(PROBLEM REQUIREMENTS)
Quote the passage of the article on hate crimes against Asian Americans that begins with the words "We break down" and ends with "a fractured pelvis.".

(DOCUMENT EXTRACT)
COVID, Trump: What’s Fuelling Hate Crimes Against Asian Americans?

We break down the factors behind the rise of crimes against Asians in the US.

3 min read

Video Editor: Mohd Irshad

This video is being reposted from The Quint’s archives after a former employee of FedEx gunned down eight people at a FedEx facility in Indianapolis, four of whom were members of the Sikh community. The Indianapolis shooting comes as another blow to the Asian American community, a month after six people of Asian descent were killed in a mass shooting in the Atlanta area amid ongoing attacks against Asian Americans in the coronavirus pandemic.

On 29 March, just minutes away from Times Square, 65-year-old Vilma Kari was brutally attacked on her way to church. Kari, who emigrated from the Philippines to the US decades ago, was repeatedly kicked and stomped on by her attacker, resulting in serious injuries, including a fractured pelvis.

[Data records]
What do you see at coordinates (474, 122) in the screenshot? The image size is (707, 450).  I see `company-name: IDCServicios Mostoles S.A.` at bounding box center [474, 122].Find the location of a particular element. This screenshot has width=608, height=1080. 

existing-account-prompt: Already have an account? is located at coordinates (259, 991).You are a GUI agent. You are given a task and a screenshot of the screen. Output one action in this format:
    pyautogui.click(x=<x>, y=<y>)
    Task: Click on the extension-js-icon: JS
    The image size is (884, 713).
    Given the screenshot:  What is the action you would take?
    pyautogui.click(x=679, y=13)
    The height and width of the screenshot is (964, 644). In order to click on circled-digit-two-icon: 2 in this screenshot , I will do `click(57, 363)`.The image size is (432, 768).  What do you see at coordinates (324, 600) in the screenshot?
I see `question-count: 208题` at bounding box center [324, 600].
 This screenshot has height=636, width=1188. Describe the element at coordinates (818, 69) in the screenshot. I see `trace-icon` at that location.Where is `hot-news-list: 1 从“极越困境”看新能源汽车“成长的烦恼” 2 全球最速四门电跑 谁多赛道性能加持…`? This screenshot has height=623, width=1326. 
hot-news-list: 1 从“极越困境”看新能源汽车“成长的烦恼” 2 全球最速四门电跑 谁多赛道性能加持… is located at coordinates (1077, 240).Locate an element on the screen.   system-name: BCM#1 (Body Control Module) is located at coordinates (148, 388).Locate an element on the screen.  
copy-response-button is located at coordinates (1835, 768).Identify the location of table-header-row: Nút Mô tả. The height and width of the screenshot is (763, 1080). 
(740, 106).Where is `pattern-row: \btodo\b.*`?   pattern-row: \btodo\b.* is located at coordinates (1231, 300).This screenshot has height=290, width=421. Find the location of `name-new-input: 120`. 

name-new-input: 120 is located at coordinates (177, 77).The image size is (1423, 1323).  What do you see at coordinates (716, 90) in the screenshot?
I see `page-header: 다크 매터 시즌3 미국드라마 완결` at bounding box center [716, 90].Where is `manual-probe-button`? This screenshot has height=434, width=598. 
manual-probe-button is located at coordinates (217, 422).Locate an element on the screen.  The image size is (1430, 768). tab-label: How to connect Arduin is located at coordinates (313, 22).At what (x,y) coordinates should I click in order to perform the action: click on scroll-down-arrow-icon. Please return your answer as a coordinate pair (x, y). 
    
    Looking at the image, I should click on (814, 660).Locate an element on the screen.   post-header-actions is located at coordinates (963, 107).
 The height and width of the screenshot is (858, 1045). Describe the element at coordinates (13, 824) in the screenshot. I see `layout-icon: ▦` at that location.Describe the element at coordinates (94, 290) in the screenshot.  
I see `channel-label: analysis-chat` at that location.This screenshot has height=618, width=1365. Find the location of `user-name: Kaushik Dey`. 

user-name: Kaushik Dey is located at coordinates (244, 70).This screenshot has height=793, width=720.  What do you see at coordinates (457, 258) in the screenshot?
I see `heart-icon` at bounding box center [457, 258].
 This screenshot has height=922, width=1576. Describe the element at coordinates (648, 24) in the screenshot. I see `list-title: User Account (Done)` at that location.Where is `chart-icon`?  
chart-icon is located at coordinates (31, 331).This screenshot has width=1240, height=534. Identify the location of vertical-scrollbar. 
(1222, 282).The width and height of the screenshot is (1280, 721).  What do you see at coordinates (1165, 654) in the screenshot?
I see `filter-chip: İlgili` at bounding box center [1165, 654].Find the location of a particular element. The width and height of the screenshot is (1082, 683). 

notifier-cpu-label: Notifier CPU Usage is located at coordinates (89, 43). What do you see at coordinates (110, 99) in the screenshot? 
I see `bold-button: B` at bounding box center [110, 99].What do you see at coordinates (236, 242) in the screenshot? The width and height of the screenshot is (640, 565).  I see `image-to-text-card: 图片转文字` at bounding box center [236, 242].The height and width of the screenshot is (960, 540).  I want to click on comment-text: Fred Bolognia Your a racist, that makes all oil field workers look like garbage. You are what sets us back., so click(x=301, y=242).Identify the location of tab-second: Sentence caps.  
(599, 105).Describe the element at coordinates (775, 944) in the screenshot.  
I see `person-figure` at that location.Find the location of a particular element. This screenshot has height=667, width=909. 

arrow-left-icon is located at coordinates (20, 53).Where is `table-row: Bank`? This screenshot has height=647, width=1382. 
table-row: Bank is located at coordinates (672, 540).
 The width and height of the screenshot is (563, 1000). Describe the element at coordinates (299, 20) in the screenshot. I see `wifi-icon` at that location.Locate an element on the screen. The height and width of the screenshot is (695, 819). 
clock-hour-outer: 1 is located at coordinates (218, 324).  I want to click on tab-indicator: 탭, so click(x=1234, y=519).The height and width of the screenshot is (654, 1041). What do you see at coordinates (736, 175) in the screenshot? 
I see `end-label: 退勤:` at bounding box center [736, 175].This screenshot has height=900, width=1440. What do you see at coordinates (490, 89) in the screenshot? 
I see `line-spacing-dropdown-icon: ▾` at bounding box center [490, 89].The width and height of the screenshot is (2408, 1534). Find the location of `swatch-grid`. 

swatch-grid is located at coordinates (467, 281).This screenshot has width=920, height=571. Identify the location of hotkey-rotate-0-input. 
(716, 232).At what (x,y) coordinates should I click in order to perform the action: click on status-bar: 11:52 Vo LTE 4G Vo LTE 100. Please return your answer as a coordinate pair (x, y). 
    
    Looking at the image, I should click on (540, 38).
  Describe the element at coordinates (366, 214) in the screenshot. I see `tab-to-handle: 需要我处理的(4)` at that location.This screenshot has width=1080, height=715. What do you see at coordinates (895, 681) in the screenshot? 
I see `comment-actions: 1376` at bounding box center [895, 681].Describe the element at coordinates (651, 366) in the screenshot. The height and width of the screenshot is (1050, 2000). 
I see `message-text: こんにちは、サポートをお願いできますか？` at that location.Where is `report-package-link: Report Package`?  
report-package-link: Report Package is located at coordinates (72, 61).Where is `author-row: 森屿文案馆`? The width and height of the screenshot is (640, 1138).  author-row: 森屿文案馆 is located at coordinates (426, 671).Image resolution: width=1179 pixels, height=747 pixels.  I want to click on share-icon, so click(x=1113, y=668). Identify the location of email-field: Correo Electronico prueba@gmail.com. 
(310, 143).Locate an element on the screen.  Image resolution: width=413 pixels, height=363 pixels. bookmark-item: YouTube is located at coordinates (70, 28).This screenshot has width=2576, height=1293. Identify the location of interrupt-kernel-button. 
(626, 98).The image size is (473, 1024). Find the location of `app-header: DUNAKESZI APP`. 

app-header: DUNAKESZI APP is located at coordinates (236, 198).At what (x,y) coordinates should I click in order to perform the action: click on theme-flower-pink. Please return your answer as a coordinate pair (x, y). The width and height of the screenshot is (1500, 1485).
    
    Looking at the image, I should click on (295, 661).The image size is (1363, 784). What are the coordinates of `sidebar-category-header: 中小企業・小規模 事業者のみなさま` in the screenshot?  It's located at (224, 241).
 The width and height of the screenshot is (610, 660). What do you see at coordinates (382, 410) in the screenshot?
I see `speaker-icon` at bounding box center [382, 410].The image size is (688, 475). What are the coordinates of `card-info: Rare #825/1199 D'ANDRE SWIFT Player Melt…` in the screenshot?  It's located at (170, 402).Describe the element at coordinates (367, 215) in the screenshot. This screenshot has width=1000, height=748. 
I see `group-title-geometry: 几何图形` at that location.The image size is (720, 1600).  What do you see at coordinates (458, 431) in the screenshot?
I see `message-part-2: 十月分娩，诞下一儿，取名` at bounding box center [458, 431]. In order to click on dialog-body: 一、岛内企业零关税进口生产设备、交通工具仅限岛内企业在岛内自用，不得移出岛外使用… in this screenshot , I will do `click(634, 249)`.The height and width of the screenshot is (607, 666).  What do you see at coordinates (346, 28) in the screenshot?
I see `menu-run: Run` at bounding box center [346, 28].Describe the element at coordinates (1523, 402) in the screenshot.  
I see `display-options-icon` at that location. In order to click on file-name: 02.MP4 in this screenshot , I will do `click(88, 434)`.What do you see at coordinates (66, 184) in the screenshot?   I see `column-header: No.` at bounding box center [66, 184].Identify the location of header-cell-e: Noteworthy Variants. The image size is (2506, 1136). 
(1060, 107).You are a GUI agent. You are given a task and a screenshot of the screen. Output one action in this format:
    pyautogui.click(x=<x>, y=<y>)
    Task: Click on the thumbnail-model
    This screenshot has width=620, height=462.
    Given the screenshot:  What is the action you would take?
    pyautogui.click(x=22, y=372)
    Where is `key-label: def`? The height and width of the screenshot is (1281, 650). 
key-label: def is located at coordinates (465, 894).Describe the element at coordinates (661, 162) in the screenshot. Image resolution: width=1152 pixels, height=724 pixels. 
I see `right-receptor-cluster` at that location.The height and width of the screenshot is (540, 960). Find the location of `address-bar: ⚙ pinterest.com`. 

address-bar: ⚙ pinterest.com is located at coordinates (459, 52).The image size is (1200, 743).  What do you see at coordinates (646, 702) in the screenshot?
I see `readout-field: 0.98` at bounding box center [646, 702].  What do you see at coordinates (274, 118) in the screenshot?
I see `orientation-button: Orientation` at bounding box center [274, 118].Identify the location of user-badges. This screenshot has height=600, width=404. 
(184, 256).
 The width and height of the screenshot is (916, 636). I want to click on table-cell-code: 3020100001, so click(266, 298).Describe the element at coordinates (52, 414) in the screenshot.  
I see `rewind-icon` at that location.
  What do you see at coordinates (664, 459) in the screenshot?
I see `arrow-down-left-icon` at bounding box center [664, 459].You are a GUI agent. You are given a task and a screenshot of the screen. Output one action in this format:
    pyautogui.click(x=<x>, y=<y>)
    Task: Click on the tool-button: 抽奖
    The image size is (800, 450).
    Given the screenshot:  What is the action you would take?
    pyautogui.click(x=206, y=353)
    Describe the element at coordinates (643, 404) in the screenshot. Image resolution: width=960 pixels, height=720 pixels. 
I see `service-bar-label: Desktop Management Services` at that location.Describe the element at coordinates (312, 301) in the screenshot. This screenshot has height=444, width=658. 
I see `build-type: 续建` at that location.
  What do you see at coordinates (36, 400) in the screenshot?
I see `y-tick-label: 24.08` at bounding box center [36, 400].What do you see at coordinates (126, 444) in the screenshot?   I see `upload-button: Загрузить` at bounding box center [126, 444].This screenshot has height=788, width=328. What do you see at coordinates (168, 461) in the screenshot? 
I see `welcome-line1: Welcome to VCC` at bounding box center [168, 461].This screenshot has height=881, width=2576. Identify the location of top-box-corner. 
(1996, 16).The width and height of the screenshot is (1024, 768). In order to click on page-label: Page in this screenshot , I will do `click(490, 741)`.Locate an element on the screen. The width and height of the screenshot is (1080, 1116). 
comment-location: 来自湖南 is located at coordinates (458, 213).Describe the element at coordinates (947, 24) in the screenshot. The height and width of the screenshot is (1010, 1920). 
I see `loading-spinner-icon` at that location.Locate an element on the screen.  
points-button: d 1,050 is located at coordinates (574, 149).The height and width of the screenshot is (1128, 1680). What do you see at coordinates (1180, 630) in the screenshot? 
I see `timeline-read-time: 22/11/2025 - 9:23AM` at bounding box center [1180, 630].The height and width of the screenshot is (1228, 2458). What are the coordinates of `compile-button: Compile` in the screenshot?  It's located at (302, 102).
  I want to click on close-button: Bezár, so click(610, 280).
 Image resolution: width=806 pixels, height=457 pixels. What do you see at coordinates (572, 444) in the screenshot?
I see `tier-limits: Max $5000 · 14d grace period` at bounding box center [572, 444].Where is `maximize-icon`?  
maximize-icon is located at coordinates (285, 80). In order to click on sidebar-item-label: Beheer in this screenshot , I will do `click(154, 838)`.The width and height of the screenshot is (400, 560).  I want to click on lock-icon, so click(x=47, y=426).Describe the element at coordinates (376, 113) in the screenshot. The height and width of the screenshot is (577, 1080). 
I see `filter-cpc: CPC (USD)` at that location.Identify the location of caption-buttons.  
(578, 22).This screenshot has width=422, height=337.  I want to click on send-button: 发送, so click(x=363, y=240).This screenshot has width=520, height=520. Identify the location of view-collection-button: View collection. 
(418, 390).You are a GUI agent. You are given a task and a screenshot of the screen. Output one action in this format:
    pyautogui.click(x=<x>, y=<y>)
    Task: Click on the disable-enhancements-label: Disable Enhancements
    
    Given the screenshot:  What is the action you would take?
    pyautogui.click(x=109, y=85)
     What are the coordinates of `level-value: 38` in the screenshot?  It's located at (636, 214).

(EXERCISE RESPONSE)
We break down the factors behind the rise of crimes against Asians in the US.

3 min read

Video Editor: Mohd Irshad

This video is being reposted from The Quint’s archives after a former employee of FedEx gunned down eight people at a FedEx facility in Indianapolis, four of whom were members of the Sikh community. The Indianapolis shooting comes as another blow to the Asian American community, a month after six people of Asian descent were killed in a mass shooting in the Atlanta area amid ongoing attacks against Asian Americans in the coronavirus pandemic.

On 29 March, just minutes away from Times Square, 65-year-old Vilma Kari was brutally attacked on her way to church. Kari, who emigrated from the Philippines to the US decades ago, was repeatedly kicked and stomped on by her attacker, resulting in serious injuries, including a fractured pelvis.